I should have called this post ‘in praise of Mike Daniels’ (but I’m not writing an editorial for a certain liberal left leaning newspaper). This performance of Paul Hart’s concerto, originally written with guitarist John Williams in mind and performed by NYJO in the mid -eighties, was revived for this performance through GBH musical director Mike’s persistence, dedication and yes – love, of creating magical musical moments (m,m&m s?) and this concerto in particular. He relates experiencing one of the original performances of the three movement piece and the exhilaration of love at first hearing. We might all understand that, but hats off to the single mindedness that persuaded the big band to tackle it, cajoled the additional guests to augment the band (Dale Hambridge on piano, Adam Biggs synths, drummer Mark whitlam vibes and GBH semi regulars Nick Malcolm, Johny Bruce, Simon Marsh as well as some French Horns and an additional brass section that played from the back of the auditorium) and convinced soloist on guitar Denian Arcoleo, who has returned in recent years to performing and recording on classical guitar, to take on the challenge of a part which whilst written throughout was artfully constructed to sound spontaneous and improvised (original soloist John Williams was a feted classical guitar player but not an improvising jazz musician). So after a quick limber up on a classic big band chart of ‘On the street where you live’ the augmented GBH launched into the 40 minute concerto.

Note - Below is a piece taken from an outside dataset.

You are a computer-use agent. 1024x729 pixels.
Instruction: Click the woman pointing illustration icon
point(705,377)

The three movements take the listener on a journey through a variety of moods. The first had a series of repetitive figures and patterns interrupted by big band riffs and more textural passages. The second, quieter movement provided the standout moments of the evening with a moody intro dissolving into an unaccompanied passage on vibes, Mark Whitlam making the most of the opportunity to improvise with the rythmn as well as the open single chord marked in the score before a rocky ballad emerged sounding for all the world like an orchestrated Pat Metheny tune complete with soaring solo from John Diver on electric guitar. The final movement had another dazzling improvisation, this time from Dale Hambridge on piano before an uproarious ending. This was a rousing performance. There were a few moments when the horns going full throttle overwhelmed the more delicate tones of the guitar, but the result was very affecting. That second movement provided the best moments, but as a piece of writing overall I wasn’t completely convinced by Paul Hart’s concerto. There were lots of attention grabbing ideas, riffs and figures. Perhaps there were too many without any being really developed and instead a few slack moments before the next idea kicked in.

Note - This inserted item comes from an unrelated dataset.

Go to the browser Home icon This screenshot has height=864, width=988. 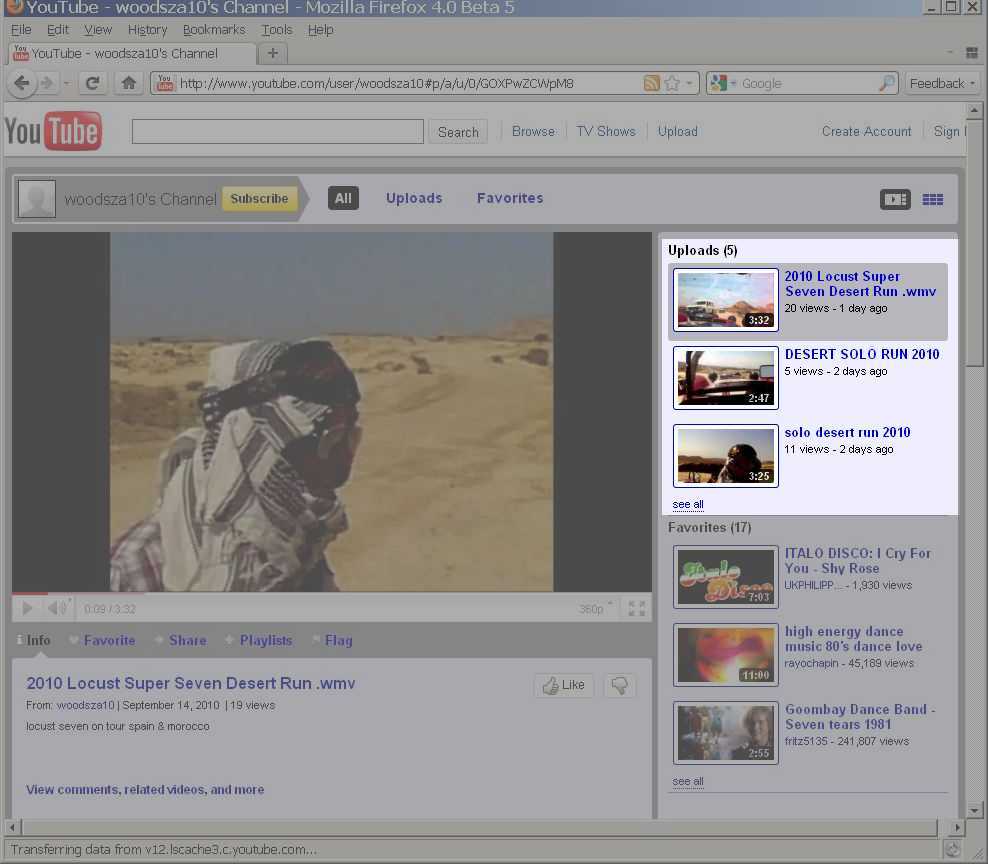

MD Mike had chosen a great selection of tunes for the second set to complement the first with compositions and chart from Maria Schneider (Greenpiece), Quincy Jones (Quintessence) and Pat Metheny (A place in the world) as well as some more conventional if no less challenging fare including the overture from Ellington’s Nutcracker suite. These variously gave Nick Malcolm, Simon Marsh and Dale Hambridge particularly the chance to show why their respective reputations are continuing to grow as fluent and creative improvisers. And long may GBH with the prodding and tough love of Mike Daniels continue to challenge themselves and provide great evenings like this one.